• [What to work on] From the entries below, retype only the lines from the one with "[Hanna-Me-Downs] (179, 39)" through the one with "Listas Universitárias (376, 53)", exactly as written.

• [Data section]
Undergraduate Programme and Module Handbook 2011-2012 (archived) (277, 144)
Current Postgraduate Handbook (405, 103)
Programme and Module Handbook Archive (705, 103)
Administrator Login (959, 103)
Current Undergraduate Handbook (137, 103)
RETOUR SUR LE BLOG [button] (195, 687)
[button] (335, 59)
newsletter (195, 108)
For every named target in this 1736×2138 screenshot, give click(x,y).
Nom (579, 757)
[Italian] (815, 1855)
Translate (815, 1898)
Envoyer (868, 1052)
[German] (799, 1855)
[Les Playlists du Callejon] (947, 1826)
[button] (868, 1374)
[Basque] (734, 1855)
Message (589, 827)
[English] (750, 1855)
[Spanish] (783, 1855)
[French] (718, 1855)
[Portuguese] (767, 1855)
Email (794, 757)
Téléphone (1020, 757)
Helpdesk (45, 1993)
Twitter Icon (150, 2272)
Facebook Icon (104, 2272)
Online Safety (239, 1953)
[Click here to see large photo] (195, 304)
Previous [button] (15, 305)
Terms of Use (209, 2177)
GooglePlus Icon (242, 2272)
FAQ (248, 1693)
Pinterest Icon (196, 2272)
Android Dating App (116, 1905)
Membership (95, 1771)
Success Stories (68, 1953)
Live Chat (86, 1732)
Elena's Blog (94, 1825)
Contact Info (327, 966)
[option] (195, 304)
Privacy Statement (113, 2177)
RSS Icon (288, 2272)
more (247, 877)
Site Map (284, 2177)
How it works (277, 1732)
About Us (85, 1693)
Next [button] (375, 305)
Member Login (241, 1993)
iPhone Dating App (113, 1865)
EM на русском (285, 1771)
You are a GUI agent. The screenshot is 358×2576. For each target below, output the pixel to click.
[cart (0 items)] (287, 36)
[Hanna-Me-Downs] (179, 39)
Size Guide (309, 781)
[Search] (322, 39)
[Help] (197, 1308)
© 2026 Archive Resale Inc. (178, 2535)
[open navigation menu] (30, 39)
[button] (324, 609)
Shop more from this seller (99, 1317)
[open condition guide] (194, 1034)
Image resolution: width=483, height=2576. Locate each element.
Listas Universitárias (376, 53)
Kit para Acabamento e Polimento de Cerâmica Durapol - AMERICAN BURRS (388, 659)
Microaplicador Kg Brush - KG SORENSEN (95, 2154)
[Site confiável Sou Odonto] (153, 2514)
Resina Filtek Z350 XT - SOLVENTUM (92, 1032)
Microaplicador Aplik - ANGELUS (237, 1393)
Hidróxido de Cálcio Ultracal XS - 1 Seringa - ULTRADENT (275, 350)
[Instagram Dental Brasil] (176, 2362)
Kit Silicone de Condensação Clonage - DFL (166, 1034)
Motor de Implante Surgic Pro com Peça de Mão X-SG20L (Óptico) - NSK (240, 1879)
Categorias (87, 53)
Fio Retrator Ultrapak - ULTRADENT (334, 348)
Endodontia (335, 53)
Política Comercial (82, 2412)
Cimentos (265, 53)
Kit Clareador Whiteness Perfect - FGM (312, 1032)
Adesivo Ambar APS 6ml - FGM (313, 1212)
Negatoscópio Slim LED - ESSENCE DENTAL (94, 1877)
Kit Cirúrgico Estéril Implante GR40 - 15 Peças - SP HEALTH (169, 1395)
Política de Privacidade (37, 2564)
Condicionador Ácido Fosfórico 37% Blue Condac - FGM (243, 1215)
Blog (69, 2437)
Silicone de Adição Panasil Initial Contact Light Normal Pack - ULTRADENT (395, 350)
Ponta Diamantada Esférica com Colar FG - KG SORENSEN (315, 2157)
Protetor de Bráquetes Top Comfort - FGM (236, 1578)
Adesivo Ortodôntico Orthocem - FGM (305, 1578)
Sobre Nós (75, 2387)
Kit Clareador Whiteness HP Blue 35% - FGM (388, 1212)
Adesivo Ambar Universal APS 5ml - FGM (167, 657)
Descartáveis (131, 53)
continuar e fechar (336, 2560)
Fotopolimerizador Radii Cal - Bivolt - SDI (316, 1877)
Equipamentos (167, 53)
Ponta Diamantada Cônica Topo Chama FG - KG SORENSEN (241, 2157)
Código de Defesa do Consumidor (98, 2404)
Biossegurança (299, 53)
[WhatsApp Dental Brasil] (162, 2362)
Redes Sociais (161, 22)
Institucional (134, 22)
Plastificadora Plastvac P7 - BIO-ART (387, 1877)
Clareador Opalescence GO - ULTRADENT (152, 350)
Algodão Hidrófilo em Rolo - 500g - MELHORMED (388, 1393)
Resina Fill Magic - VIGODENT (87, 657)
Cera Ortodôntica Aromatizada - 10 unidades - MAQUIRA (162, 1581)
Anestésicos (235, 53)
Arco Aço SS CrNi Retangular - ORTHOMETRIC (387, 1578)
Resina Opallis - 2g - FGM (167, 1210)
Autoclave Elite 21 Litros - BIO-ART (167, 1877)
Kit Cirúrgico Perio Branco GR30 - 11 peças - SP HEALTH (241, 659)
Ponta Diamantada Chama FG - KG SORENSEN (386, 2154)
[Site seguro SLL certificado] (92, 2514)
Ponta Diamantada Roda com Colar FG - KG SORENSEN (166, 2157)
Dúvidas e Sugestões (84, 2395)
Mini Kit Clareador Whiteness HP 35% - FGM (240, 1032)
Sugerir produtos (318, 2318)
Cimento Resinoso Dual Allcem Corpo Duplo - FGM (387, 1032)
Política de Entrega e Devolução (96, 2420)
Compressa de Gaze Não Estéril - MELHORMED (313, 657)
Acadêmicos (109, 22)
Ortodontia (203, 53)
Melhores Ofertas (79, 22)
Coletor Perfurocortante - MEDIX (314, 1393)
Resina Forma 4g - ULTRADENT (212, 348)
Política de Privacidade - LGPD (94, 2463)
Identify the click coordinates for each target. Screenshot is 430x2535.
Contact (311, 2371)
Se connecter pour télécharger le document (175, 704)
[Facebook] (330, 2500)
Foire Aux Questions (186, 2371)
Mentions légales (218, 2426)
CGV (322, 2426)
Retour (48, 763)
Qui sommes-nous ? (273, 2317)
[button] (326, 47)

• [Solution for this task]
[Hanna-Me-Downs] (179, 39)
Size Guide (309, 781)
[Search] (322, 39)
[Help] (197, 1308)
© 2026 Archive Resale Inc. (178, 2535)
[open navigation menu] (30, 39)
[button] (324, 609)
Shop more from this seller (99, 1317)
[open condition guide] (194, 1034)
Image resolution: width=483, height=2576. Locate each element.
Listas Universitárias (376, 53)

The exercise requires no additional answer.